Liebe, beruflicher Erfolg und drohende Taubheit
Beethoven war dreißig Jahre alt im Jahr 1801 – ein Wendepunkt in seinem Leben. Es war das Jahr, in dem er nicht nur einen bedeutenden Auftrag am Theater erhielt, sondern auch erstmals Anzeichen einer fortschreitenden Taubheit bemerkte – jenes Schicksal, das ihn bis zum Lebensende begleiten sollte.
Der Auftrag war ein abendfüllendes Ballett zu einem klassischen Thema: „Die Geschöpfe des Prometheus“. Heute ist davon kaum noch etwas bekannt, abgesehen von einem Thema, das der Komponist später in seiner 3. Symphonie verwendete. Dennoch war es ein wichtiges Ereignis im Wiener Kulturleben und trug dazu bei, Beethovens Musik einem breiteren Publikum jenseits der professionellen Musikkreise zugänglich zu machen.

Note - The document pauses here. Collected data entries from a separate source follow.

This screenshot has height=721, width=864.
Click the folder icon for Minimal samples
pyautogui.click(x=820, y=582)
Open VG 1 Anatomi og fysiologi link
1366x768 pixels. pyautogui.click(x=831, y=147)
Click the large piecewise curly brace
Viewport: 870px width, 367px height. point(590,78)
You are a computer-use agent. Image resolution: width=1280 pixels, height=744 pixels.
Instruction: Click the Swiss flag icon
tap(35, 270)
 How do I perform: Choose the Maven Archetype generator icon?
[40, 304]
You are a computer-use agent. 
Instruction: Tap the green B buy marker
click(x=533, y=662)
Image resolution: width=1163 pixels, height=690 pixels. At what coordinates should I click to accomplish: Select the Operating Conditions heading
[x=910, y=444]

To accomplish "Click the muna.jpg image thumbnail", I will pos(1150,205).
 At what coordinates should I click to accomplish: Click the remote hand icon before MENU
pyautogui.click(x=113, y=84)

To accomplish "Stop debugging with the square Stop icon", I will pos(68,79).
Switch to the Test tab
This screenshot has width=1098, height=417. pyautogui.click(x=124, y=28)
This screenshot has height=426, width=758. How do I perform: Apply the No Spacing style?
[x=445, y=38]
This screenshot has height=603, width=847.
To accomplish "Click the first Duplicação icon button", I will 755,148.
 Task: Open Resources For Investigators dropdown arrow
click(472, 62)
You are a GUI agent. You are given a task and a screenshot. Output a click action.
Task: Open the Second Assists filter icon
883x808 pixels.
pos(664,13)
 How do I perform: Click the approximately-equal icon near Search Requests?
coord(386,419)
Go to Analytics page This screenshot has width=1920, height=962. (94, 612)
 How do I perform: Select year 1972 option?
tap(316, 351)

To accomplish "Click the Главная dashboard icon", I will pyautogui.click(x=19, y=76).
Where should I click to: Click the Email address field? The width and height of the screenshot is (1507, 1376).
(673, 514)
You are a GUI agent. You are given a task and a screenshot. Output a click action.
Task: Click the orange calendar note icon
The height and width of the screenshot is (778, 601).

Um 1800: Ludwig van Beethoven, (1770-1827), deutscher Komponist und Pianist. Foto: Hulton Archive/Getty Images
Dort war er bereits als wahrscheinlicher Erbe des Mantels bekannt, der zuvor Mozart verliehen worden war und zu dieser Zeit noch von Beethovens Lehrer Franz Joseph Haydn getragen wurde, Europas größter lebender Komponist. Oder, wie es Graf von Waldstein einst formulierte: Beethoven sei nach Wien gekommen, um „den Geist Mozarts aus Haydns Händen zu empfangen.“
Es war auch das Jahr, in dem Beethoven sich – nicht zum ersten Mal – in eine Adlige verliebte, die weit über ihm stand. Ihr Name war Julie Guicciardi, eine in Polen geborene österreichische Gräfin mit italienischem Namen. Ihre Familie zog 1800 von Triest, einer damals österreichischen Stadt mit überwiegend italienischer Bevölkerung und Kultur, nach Wien. Wie die meisten jungen Damen jener Zeit nahm sie Klavierunterricht, und der beste Lehrer in Wien war damals der junge Ludwig.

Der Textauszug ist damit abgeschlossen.